Practical holiness does not accept unprocessed chapter-verse citations from scripture as the final word in any conversation about holiness. John Wesley believed in understanding and explaining in plain, accessible ways how our holiness fits together. If John Wesley believed that same-sex marriage were wrong, he would accept the onus of explaining why it’s wrong in the same terms of practical holiness with which all of his sermons were filled. In addressing the issues of his time, he didn’t just wave Bible quotes at people and expect them to fall in line, even though the Bible was a lot more culturally authoritative in his day than ours. His sermon arguments always appealed to the common sense standards of his time.

I have never heard traditionalist Methodists explain their opposition to same-sex marriage in practical holiness terms. What they say is that support of same-sex marriage is theologically “symptomatic” of compromised “lukewarm” theology of “mainline” churches that are shrinking. They argue that “evangelical” theology makes churches grow. And they point at Africa where people oppose same-sex marriage and the church is growing.

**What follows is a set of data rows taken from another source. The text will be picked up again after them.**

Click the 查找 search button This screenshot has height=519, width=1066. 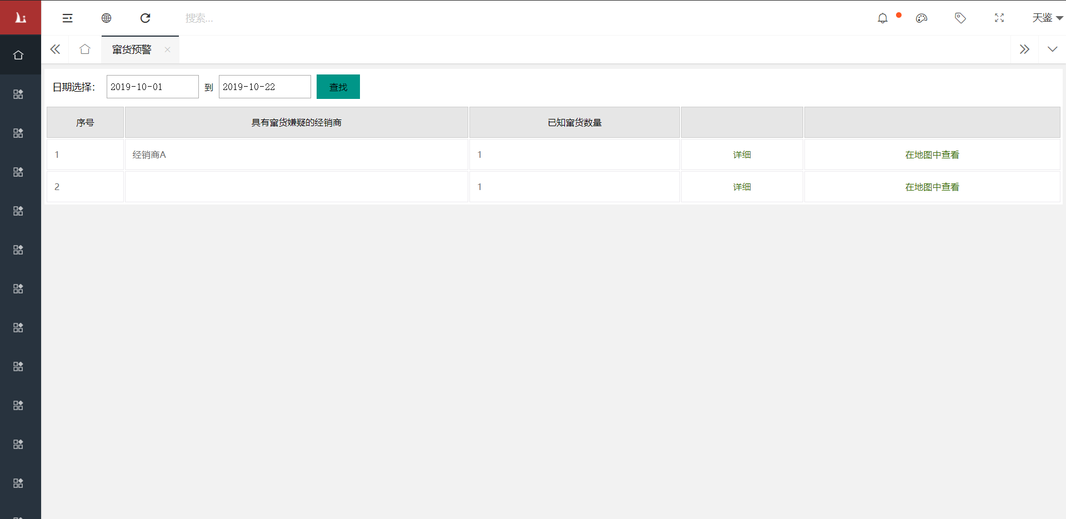338,87
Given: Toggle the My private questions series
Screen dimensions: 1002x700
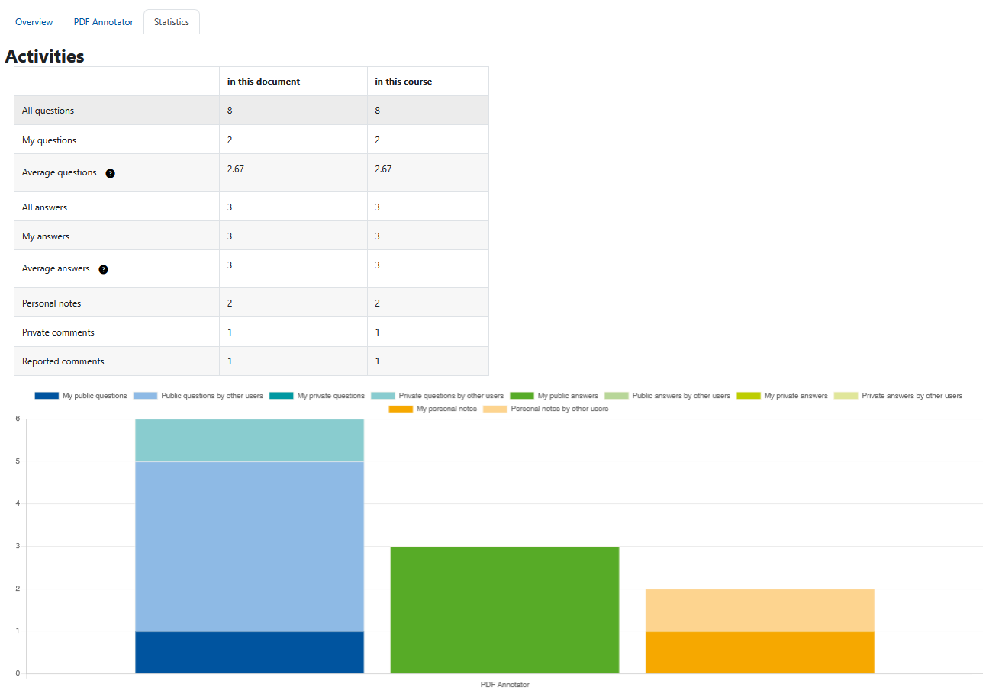Looking at the screenshot, I should point(280,396).
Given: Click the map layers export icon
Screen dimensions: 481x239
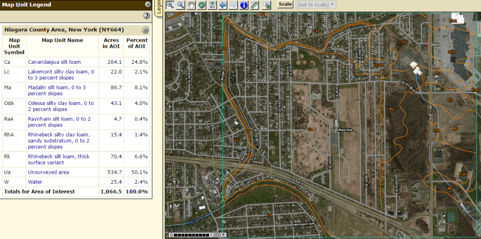Looking at the screenshot, I should (x=267, y=5).

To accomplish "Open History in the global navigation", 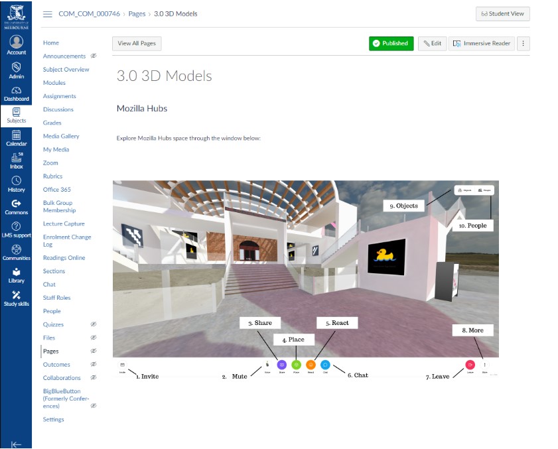I will (x=16, y=184).
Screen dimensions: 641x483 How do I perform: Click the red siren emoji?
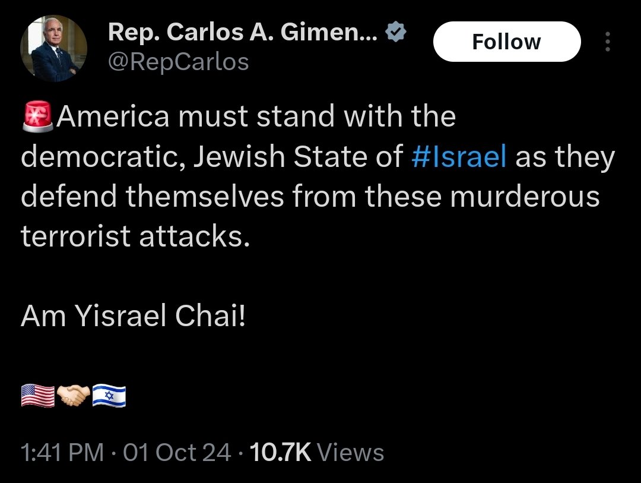[37, 115]
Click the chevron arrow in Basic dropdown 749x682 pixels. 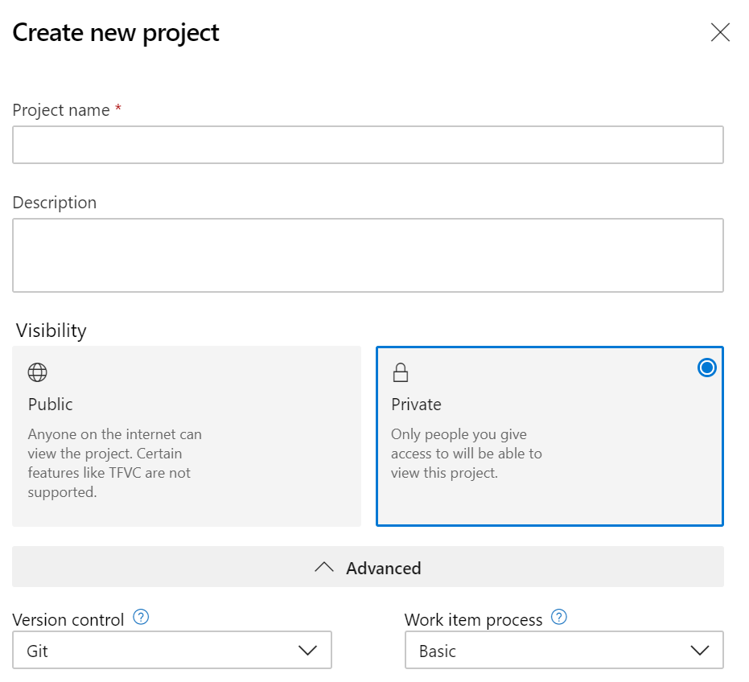pos(699,651)
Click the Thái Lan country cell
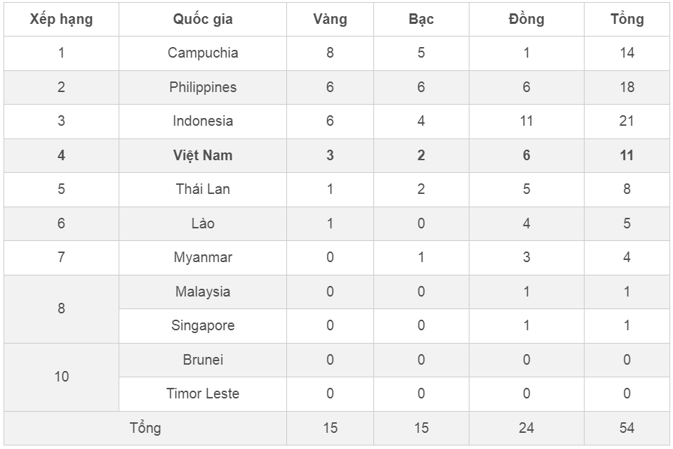 point(203,189)
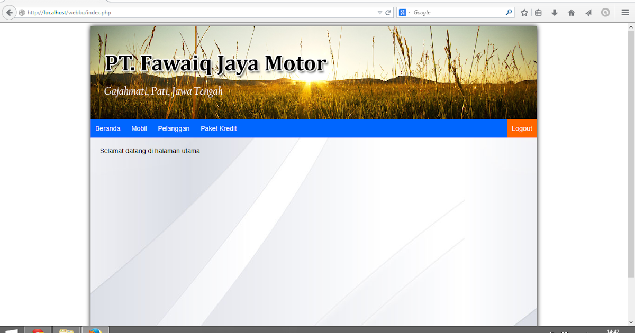The height and width of the screenshot is (333, 635).
Task: Click the back navigation arrow
Action: pos(9,12)
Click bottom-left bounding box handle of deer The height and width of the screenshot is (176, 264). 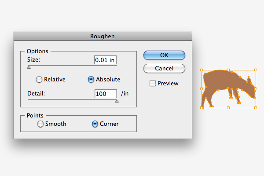click(202, 108)

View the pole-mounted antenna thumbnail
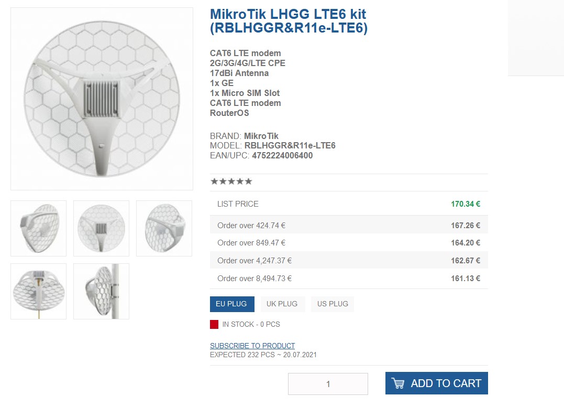(101, 291)
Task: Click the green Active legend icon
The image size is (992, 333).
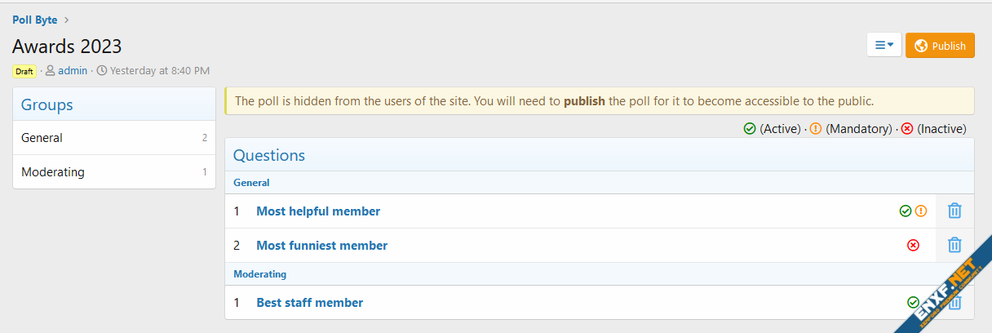Action: (x=750, y=129)
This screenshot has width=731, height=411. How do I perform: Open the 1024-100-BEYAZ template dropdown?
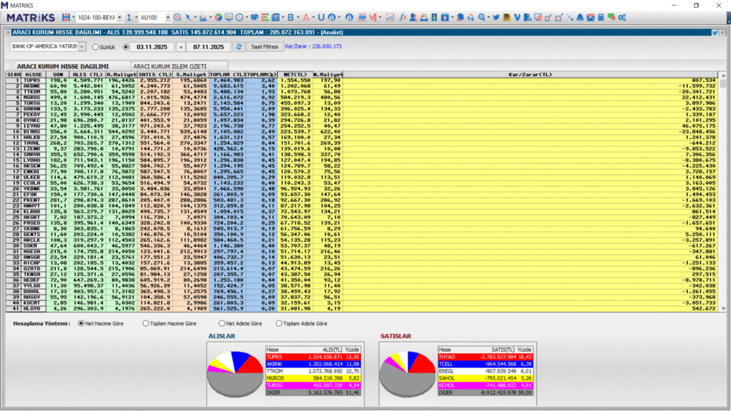tap(120, 16)
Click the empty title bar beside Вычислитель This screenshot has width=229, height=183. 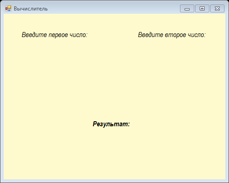[x=113, y=9]
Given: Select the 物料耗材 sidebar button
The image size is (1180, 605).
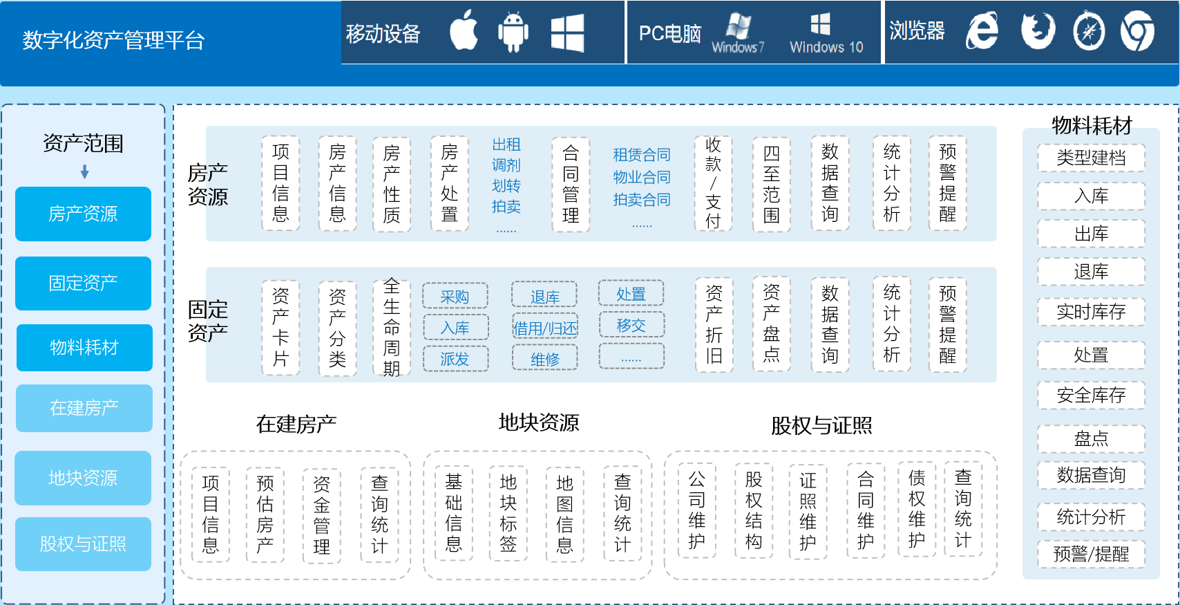Looking at the screenshot, I should click(84, 347).
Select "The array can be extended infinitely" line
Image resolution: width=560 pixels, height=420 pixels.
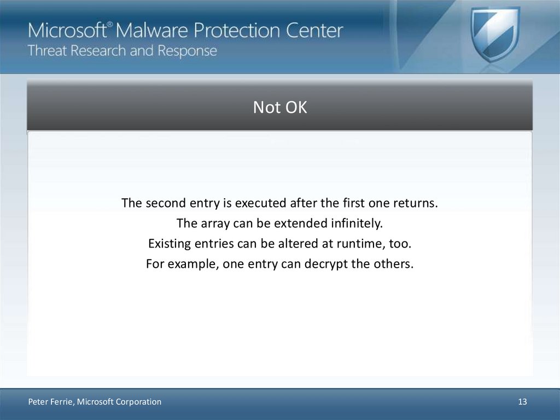[280, 223]
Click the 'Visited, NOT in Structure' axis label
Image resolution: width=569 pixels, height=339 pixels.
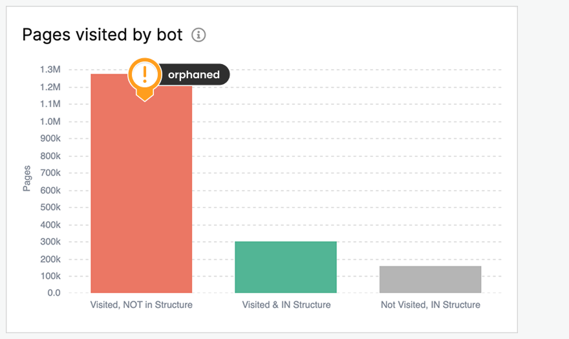click(142, 305)
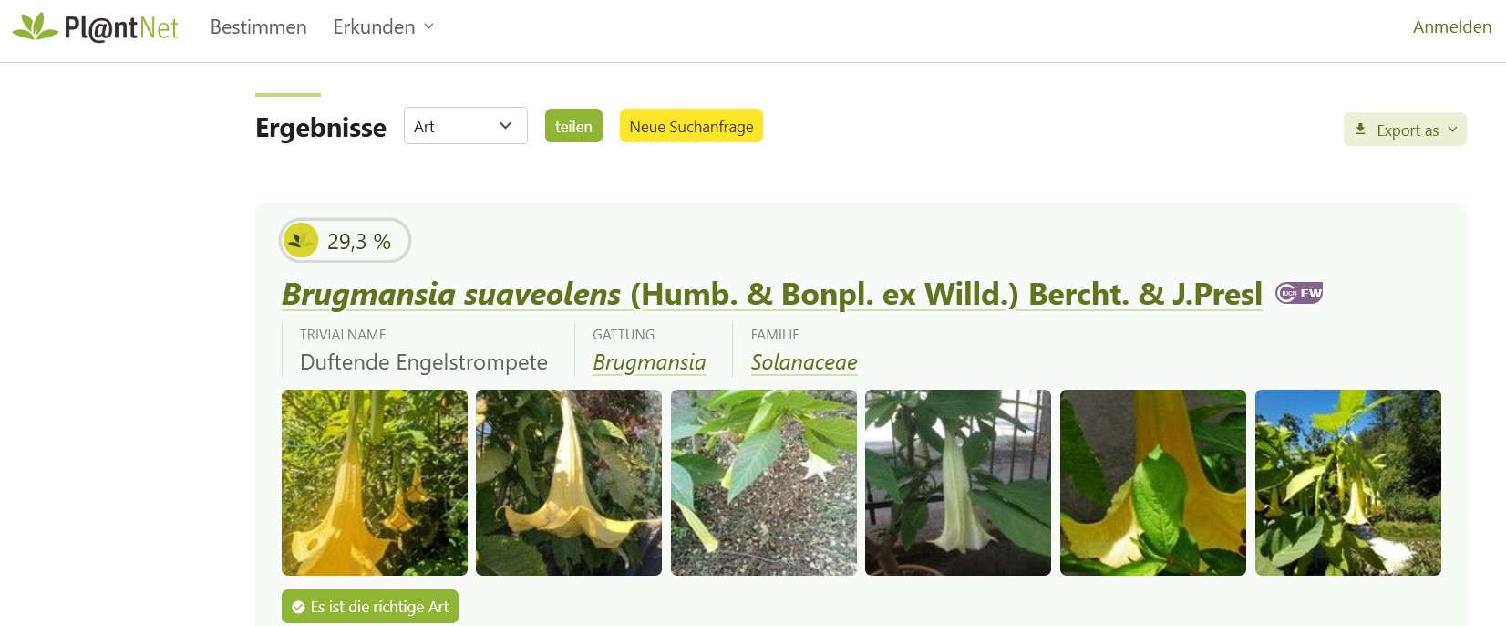1506x626 pixels.
Task: Click the Pl@ntNet leaf logo
Action: (35, 26)
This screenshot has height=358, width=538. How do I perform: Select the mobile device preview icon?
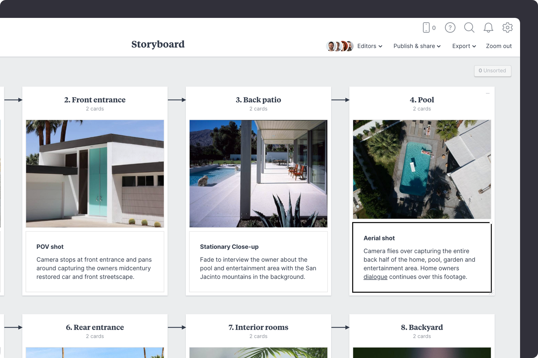click(427, 28)
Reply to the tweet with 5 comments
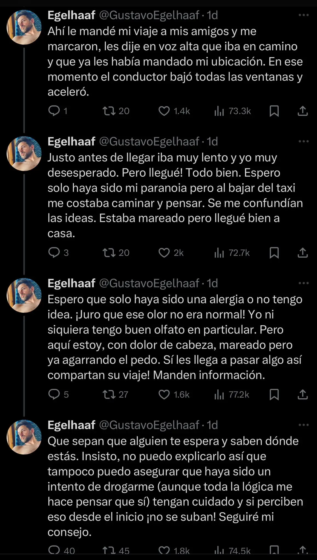Screen dimensions: 317x560 (54, 395)
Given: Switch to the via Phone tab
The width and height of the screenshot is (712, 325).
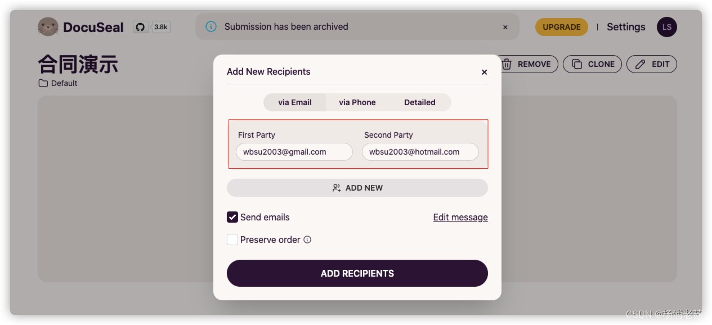Looking at the screenshot, I should (x=357, y=102).
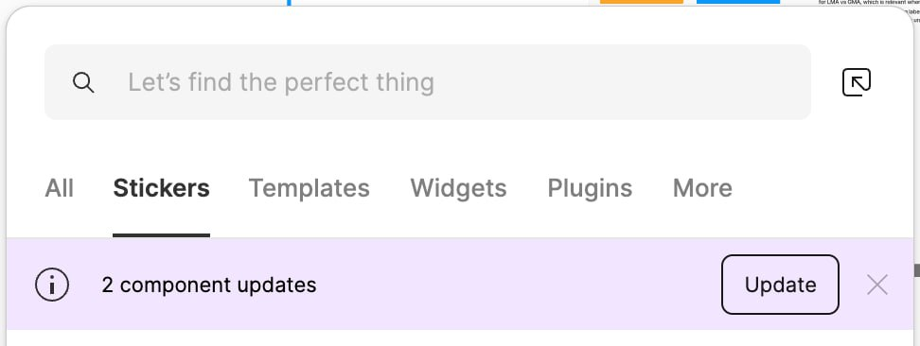The width and height of the screenshot is (920, 346).
Task: Select the Stickers tab
Action: (x=161, y=188)
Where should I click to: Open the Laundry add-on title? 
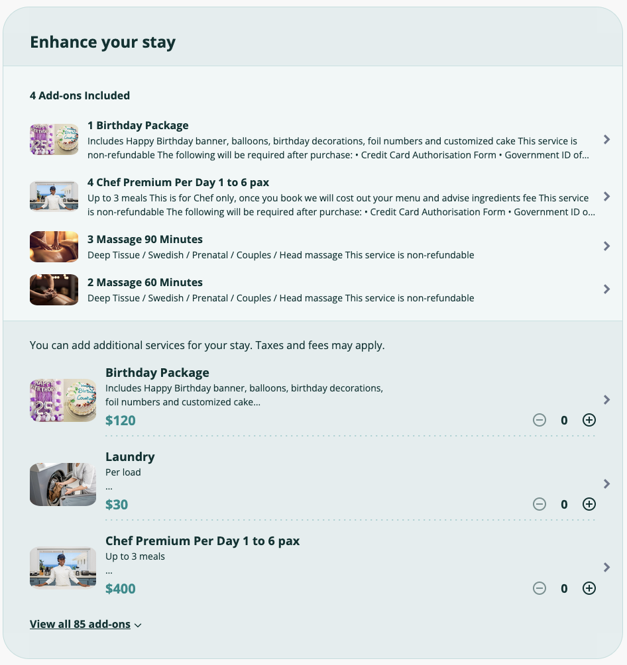coord(130,457)

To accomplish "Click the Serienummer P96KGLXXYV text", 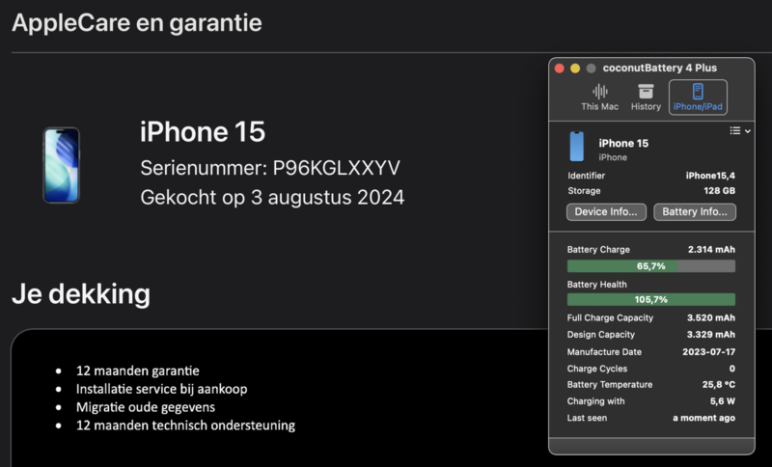I will tap(270, 168).
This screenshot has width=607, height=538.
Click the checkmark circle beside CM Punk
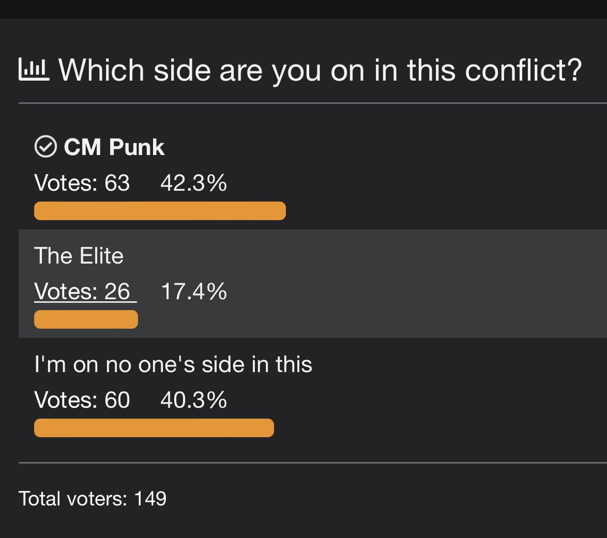(x=45, y=147)
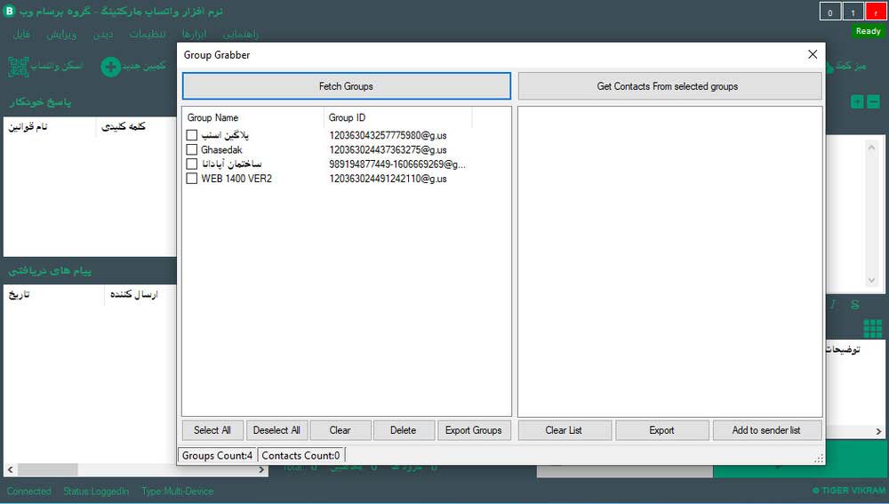Click the green B app logo
The height and width of the screenshot is (504, 889).
coord(10,11)
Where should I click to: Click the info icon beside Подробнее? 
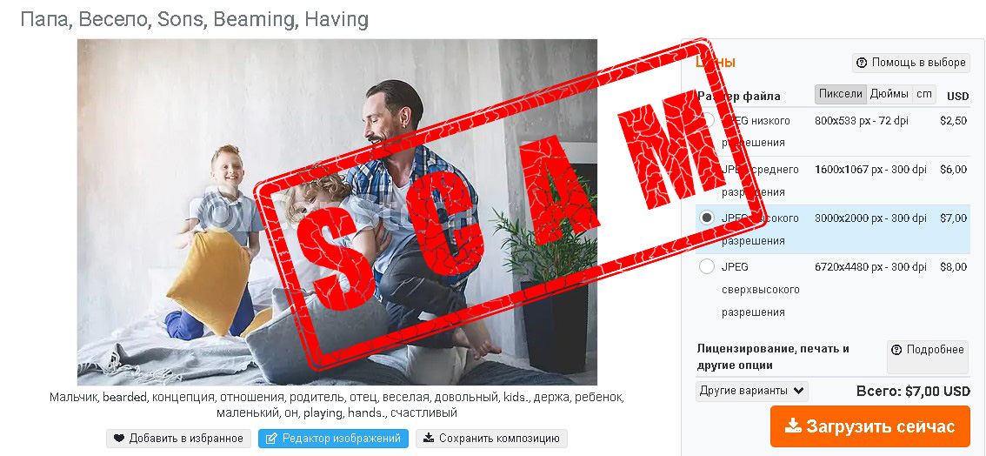point(896,350)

In other words, the practical arguments of traditionalist Methodists (that I’ve heard) are made almost entirely in terms of church growth instead of a specifically Wesleyan theology of gender. If they were conservative Southern Baptists or Calvinists, they would say that our society has fallen apart because women have stopped being obedient to their husbands in marriage and staying home to raise their kids while their husbands are the sole breadwinners, and that same-sex marriage is a further slide down the slippery slope of the collapse of God’s ordained roles for men and women. Hierarchical gender essentialism is a major aspect of the authoritarian structure of  Baptist and Calvinist theological systems. It is alien to a Wesleyan theological system shaped by the practical pursuit of perfection in love.